Well with so much material to work with it wasn’t long before I was trying out Kryptós.
It honestly started out as a pure exercise to test Kryptós’ ability to deal with the ever-growing workload I had at my disposal.
In order to explain what Kryptós was able to do—and is still doing undetected to this day—I have to try to explain in a very basic way what my job for the new company was. I wrote the program that handled the exchange rates for the 25 currencies. Now 25 currencies doesn’t sound like much. But multiply that by the 100 million accounts we were handling back then and you end up with 2500 million.
OK, not all those accounts were active at the same time. But most of them were active most of the time. That meant lots of currencies changing hands lots of the time. But get this, today my program handles the currency exchange rate for 184 million accounts.
Although at first what I was doing with Kryptós was strictly illegal, it was not criminal. What was happening was that Kryptós was taking small change from every money transfer and moving that change around. I’ll explain that in a moment.
At the time, a part of me wanted Kryptós to red flag somewhere. If it had, I would have trashed it. But it didn’t. Kryptós was anonymous, and invisible.
Here’s what Kryptós was doing—in its anonymous realm. It was looking at millions of money transfers that were not whole numbers. There were hundreds of thousands of them, thousands of thousands of them moving around 24/7, and when Kryptós found them it would round up every penny, dime, kopek, pul, qindarka, santeem, centime, luma, fil, centime, chetrum, centavo, fening, sen, etc, etc, to whole numbers. But, since Kryptós’ functions were anonymous, the bits and pieces it used to round up with were in a virtual sense invisible.
Since 2010, when my illegal activity morphed into criminal activity, Kryptós’ has accrued the equivalent of 16.85 million USD. This is where the criminal activity came into play. In order to access that money, I had to make it visible. I had to make it real. So Kryptós’ divided what was then 6.85 million USD into 68,500 equal parts of 100,000 USD and played the exchange rate across what was then the 25 currencies. Today Kryptós’ is performing the same function exponentially with 16.85 million USD across 180 currencies.
In order to deal with this ever-growing amount of money Kryptós has opened one thousand savings accounts in each of those 180 countries. That’s 180,000 accounts.

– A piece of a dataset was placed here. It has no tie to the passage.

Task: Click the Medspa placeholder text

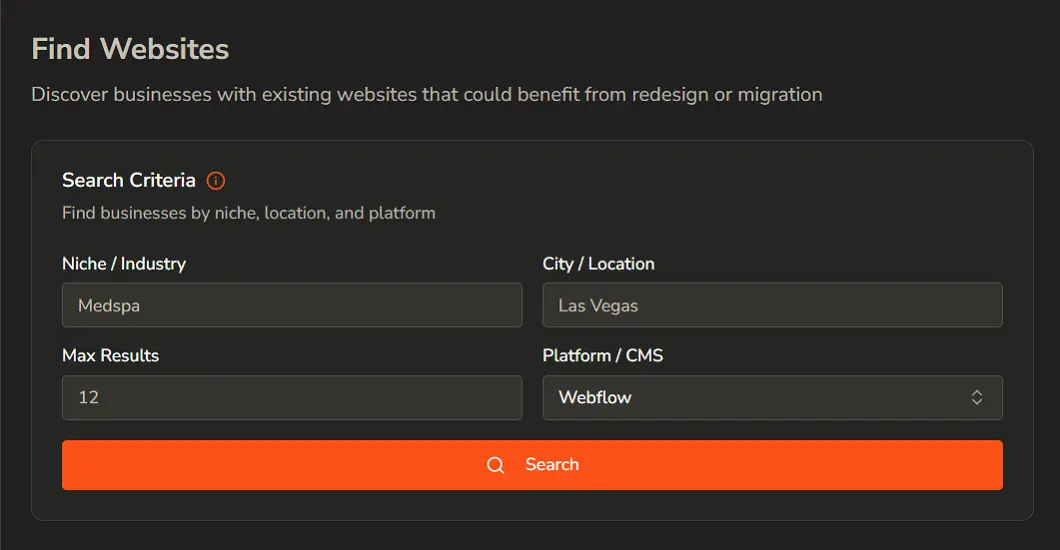Action: tap(109, 306)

That sounds like a lot. But Kryptós set them all up within 24 hours and then disguised the accruing interest by bumping up the amounts of money incinerated each day in each of the 180 countries. That’s a lot of hard cash.
So the bottom line is that I have close on 17 million USD in 180,000 savings accounts in 180 countries being administered by Kryptós. Now I know some of you brighter ones are thinking, ‘Hang on a minute. If all that money is invisible, how do you ever get to spend it? Well that’s the beauty of the whole thing. Money is not real; it is especially not real in the cyber world, the world of electronic money, the world where Kryptós lives and operates. It is a world where trillions of money transfers transact every second and trillions of fractional profits accrue.
I am going to let you into my secret now.
Back in 2012, in order to process the vast amount of personal data they were dealing with the company I work for installed an IBM Blue Gene supercomputer. That’s Gene with a G. Today Kryptós lives and functions inside that beautiful machine taking millions of bits of money off millions of accounts and sending them at lightning speed to international accounts and apparently will continue to do so ad infinitum.
Ok. Here’s my secret.
For the past five years, I have been the Director of the Fraud Detection Unit at PayPal.